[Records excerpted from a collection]
+-------+

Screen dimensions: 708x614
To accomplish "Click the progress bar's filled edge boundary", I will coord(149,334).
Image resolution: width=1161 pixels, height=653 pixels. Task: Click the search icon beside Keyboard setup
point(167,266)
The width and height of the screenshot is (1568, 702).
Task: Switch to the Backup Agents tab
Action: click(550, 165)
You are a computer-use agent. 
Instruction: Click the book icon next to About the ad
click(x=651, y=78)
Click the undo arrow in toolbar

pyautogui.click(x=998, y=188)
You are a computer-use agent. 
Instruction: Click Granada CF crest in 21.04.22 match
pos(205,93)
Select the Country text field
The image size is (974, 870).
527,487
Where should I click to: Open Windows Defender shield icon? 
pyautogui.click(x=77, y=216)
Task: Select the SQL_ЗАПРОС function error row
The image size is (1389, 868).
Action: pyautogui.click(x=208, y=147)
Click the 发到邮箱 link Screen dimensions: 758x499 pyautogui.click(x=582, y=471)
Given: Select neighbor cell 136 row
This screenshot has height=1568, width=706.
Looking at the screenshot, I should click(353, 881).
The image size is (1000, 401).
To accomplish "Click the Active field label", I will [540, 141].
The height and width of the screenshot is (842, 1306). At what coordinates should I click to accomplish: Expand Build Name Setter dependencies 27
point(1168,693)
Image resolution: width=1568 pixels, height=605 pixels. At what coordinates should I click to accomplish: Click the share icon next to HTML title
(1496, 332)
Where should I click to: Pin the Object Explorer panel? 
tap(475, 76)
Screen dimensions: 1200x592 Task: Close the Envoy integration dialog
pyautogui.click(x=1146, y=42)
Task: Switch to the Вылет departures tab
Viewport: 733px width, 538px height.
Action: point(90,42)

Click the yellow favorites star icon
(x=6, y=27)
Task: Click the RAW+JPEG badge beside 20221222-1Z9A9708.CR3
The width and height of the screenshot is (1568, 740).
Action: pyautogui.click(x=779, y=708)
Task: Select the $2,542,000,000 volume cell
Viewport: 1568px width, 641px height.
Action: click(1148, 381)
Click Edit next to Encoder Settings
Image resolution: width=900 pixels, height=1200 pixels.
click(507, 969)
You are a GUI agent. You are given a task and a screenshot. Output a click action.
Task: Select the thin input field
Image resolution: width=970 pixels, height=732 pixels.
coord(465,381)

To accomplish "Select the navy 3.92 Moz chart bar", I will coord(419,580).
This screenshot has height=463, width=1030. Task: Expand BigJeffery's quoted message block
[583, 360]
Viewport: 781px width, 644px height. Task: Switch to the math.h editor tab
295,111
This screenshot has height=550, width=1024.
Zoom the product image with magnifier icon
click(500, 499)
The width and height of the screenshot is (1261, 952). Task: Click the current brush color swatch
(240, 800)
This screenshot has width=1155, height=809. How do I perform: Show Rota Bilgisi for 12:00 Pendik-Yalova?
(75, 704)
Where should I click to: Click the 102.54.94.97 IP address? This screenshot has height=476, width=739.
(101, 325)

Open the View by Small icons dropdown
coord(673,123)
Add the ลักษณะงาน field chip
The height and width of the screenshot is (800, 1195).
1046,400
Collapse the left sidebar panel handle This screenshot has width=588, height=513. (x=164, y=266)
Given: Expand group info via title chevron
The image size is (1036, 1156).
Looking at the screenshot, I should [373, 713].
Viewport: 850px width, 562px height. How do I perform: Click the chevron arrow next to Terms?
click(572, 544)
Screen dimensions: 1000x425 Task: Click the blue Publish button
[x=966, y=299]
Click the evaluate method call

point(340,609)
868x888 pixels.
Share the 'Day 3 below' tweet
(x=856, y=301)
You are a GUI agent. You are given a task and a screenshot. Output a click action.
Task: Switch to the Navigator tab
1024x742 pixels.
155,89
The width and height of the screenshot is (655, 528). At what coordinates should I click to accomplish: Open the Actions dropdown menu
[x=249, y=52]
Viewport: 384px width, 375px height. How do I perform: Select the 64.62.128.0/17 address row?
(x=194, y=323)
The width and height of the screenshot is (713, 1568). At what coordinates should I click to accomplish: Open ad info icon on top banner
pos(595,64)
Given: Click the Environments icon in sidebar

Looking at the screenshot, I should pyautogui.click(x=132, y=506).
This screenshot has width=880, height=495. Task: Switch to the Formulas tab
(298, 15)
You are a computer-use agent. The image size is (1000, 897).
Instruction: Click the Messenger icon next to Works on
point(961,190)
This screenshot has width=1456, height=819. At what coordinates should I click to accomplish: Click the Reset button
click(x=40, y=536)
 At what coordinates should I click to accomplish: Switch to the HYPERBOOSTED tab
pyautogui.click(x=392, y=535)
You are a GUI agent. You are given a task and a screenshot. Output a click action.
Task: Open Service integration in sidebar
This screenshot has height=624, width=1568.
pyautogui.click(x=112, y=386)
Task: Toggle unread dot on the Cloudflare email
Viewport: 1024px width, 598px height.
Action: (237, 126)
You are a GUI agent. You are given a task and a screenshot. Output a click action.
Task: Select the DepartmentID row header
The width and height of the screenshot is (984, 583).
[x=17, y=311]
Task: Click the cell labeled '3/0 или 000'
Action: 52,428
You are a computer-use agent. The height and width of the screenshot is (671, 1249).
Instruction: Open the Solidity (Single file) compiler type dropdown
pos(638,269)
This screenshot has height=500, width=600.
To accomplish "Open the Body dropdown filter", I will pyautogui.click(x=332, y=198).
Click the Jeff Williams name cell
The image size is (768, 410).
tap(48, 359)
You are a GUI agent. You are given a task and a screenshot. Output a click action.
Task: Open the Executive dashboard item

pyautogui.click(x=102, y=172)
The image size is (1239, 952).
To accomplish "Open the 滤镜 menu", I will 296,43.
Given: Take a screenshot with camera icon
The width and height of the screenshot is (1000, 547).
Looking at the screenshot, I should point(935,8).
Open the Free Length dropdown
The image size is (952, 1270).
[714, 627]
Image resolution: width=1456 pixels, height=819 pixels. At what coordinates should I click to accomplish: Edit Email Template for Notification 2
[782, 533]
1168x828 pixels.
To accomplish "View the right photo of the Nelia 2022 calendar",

+-------+

■ What you need to do
Show, from the records above, every line that includes "computer".

■ Final answer
You are a computer-use agent. 
You are a computer-use agent. 
You are a computer-use agent. The image size is (1000, 897).
You are a computer-use agent. The height and width of the screenshot is (671, 1249).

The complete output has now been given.